--- Data records Enclosed Below ---

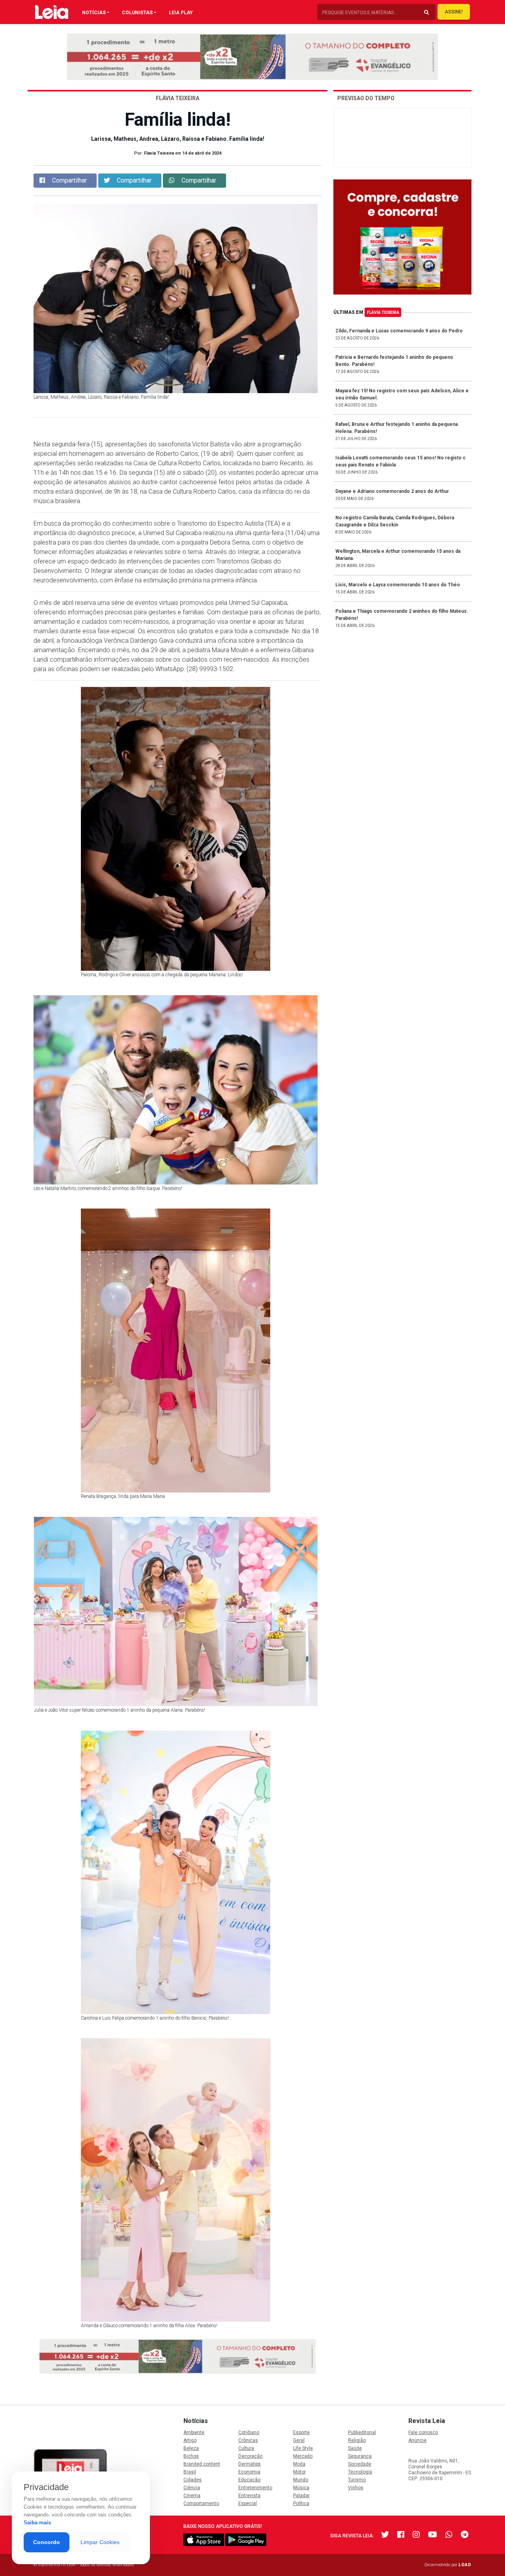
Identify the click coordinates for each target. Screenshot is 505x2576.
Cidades (192, 2480)
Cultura (246, 2448)
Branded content (201, 2464)
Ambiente (193, 2432)
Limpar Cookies (100, 2542)
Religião (357, 2440)
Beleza (191, 2448)
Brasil (189, 2472)
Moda (299, 2464)
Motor (299, 2472)
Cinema (191, 2495)
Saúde (355, 2448)
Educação (249, 2480)
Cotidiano (248, 2432)
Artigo (189, 2440)
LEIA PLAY (181, 12)
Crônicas (248, 2440)
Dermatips (249, 2464)
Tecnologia (360, 2472)
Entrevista (249, 2495)
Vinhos (355, 2487)
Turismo (357, 2480)
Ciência (191, 2487)
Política (301, 2503)
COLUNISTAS (137, 12)
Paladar (301, 2495)
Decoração (250, 2456)
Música (301, 2487)
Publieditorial (362, 2432)
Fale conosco (423, 2432)
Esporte (301, 2432)
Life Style (303, 2448)
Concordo (46, 2542)
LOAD (464, 2564)
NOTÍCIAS (94, 12)
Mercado (302, 2456)
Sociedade (359, 2464)
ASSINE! (454, 12)
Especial (247, 2503)
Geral (299, 2440)
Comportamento (201, 2503)
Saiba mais (37, 2523)
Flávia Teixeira (383, 312)
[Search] (426, 13)
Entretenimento (255, 2487)
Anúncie (417, 2440)
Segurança (360, 2456)
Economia (249, 2472)
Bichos (191, 2456)
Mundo (300, 2480)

--- End of Enclosed Data records ---

__The problem__
Starting at the line with "LOAD (464, 2564)", copy each line through the end of the data, both ends included, and give nothing else.

__Answer box__
LOAD (464, 2564)
NOTÍCIAS (94, 12)
Mercado (302, 2456)
Sociedade (359, 2464)
ASSINE! (454, 12)
Especial (247, 2503)
Geral (299, 2440)
Comportamento (201, 2503)
Saiba mais (37, 2523)
Flávia Teixeira (383, 312)
[Search] (426, 13)
Entretenimento (255, 2487)
Anúncie (417, 2440)
Segurança (360, 2456)
Economia (249, 2472)
Bichos (191, 2456)
Mundo (300, 2480)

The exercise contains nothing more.